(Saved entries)
- - - -

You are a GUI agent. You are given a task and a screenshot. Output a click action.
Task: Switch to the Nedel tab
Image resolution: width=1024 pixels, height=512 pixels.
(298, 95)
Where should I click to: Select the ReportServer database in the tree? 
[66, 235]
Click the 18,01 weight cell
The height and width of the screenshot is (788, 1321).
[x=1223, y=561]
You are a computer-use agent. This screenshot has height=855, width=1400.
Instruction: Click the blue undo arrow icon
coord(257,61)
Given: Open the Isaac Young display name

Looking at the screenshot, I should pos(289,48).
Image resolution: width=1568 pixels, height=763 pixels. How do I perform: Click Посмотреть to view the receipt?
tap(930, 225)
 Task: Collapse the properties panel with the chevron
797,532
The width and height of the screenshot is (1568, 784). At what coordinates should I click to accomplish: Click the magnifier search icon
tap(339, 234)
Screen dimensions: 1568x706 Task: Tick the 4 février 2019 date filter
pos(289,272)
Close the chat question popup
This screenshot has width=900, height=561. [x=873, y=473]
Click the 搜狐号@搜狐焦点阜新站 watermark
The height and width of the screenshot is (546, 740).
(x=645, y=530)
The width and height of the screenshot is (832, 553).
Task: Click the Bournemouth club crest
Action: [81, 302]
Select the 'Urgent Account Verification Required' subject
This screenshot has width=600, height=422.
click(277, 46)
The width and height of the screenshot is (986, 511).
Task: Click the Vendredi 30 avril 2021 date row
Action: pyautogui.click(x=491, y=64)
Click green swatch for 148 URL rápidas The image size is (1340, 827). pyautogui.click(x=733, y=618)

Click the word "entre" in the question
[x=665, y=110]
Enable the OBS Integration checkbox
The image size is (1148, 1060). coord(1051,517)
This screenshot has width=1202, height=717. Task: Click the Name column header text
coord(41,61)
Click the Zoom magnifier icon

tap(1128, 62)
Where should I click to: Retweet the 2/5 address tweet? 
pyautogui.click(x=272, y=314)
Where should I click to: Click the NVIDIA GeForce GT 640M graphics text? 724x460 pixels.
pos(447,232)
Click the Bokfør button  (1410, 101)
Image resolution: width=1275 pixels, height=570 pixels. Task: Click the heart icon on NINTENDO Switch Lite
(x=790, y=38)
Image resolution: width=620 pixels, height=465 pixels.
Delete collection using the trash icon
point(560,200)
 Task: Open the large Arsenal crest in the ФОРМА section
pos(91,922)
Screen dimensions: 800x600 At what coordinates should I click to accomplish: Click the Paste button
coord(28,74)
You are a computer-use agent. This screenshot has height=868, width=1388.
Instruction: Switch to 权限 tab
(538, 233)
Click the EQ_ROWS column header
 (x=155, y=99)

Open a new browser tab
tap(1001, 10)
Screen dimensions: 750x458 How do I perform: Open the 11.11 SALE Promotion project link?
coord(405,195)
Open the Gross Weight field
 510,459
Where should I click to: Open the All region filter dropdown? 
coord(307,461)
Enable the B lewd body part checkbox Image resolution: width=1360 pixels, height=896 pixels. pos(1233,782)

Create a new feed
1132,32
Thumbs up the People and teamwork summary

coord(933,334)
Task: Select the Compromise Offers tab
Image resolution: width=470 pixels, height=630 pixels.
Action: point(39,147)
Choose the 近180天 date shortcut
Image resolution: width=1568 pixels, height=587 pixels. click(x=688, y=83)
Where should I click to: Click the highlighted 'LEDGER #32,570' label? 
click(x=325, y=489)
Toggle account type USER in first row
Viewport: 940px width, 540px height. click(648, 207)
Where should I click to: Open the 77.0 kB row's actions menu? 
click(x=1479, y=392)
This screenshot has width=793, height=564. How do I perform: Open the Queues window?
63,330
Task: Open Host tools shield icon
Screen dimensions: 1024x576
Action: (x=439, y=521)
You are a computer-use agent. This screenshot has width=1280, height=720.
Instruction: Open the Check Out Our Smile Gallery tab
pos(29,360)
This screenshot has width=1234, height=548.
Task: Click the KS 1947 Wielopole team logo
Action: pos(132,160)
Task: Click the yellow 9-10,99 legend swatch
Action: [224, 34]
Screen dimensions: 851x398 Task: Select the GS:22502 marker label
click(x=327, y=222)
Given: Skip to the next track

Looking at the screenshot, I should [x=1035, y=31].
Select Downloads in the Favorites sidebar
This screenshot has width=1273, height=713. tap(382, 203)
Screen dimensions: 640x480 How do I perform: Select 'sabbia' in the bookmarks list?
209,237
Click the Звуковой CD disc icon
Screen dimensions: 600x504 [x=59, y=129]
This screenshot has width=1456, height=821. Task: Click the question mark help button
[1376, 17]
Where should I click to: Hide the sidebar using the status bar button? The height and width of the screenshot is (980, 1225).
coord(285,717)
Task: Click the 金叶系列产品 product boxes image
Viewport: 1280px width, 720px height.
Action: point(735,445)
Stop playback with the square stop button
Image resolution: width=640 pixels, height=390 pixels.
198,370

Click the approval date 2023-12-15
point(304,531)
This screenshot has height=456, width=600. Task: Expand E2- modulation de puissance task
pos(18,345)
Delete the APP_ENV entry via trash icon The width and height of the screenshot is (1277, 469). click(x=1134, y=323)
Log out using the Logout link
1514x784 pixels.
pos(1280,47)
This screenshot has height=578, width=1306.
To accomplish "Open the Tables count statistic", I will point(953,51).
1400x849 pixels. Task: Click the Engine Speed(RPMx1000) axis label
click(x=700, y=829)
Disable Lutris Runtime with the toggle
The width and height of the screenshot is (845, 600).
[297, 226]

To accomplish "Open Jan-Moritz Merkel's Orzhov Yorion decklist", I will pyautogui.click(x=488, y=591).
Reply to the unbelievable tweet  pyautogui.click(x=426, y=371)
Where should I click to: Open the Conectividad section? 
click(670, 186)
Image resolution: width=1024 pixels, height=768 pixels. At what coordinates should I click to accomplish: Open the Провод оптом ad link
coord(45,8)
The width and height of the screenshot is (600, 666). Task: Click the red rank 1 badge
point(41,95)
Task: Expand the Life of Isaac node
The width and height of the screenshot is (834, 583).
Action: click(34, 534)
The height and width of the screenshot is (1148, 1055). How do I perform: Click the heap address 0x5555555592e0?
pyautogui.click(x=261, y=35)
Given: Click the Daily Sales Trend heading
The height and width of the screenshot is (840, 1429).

- - - -

WHAT TO DO ->
Exactly how many lines in the records contain the string "agent"? Give that number alone.

TASK RESPONSE ->
4